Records
• • • •

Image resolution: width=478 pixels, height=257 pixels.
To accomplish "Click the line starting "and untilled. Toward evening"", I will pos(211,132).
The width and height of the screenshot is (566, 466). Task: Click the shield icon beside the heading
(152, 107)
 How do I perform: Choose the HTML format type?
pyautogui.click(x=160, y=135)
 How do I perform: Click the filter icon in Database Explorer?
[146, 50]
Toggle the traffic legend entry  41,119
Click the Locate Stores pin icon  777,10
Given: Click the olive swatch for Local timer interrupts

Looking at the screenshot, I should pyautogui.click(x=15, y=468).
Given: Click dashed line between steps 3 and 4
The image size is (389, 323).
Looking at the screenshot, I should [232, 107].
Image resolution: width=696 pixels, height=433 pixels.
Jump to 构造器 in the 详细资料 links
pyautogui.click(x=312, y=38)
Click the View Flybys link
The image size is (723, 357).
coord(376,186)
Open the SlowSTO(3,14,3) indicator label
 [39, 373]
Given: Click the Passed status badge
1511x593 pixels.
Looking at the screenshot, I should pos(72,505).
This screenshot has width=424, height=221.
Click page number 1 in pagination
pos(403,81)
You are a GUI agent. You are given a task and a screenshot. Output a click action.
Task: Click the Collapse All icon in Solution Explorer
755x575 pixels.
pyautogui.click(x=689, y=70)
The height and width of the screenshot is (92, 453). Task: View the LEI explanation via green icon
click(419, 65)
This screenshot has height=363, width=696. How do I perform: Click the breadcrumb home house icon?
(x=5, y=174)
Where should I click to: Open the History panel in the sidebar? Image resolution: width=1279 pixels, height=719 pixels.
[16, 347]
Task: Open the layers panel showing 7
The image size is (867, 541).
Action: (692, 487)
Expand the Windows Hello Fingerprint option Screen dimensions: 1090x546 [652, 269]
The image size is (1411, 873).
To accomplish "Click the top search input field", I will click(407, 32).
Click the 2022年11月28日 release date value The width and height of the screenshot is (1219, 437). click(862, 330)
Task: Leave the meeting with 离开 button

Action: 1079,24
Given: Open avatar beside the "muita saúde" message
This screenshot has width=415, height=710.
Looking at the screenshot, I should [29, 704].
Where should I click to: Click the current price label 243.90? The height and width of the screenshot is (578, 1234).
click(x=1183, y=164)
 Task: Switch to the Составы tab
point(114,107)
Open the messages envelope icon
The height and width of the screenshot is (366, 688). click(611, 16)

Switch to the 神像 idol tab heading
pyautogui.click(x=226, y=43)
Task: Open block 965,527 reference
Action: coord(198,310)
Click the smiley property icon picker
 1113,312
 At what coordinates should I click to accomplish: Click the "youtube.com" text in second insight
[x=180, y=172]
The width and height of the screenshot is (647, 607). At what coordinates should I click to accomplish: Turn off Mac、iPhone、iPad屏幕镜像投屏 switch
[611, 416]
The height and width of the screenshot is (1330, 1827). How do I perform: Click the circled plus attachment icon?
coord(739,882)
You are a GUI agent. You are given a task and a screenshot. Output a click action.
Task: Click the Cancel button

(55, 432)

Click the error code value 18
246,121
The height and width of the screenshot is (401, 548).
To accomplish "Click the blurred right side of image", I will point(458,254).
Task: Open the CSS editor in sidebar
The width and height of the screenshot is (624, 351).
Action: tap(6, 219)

• • • •

§ **Stated exercise**: Copy the records above, from the line with "Task: Open the layers panel showing 7" to the line with "[x=180, y=172]", including both of those lines and changing nothing.

§ **The response**:
Task: Open the layers panel showing 7
The image size is (867, 541).
Action: (692, 487)
Expand the Windows Hello Fingerprint option Screen dimensions: 1090x546 [652, 269]
The image size is (1411, 873).
To accomplish "Click the top search input field", I will click(407, 32).
Click the 2022年11月28日 release date value The width and height of the screenshot is (1219, 437). click(862, 330)
Task: Leave the meeting with 离开 button

Action: 1079,24
Given: Open avatar beside the "muita saúde" message
This screenshot has width=415, height=710.
Looking at the screenshot, I should [29, 704].
Where should I click to: Click the current price label 243.90? The height and width of the screenshot is (578, 1234).
click(x=1183, y=164)
 Task: Switch to the Составы tab
point(114,107)
Open the messages envelope icon
The height and width of the screenshot is (366, 688). click(611, 16)

Switch to the 神像 idol tab heading
pyautogui.click(x=226, y=43)
Task: Open block 965,527 reference
Action: coord(198,310)
Click the smiley property icon picker
 1113,312
 At what coordinates should I click to accomplish: Click the "youtube.com" text in second insight
[x=180, y=172]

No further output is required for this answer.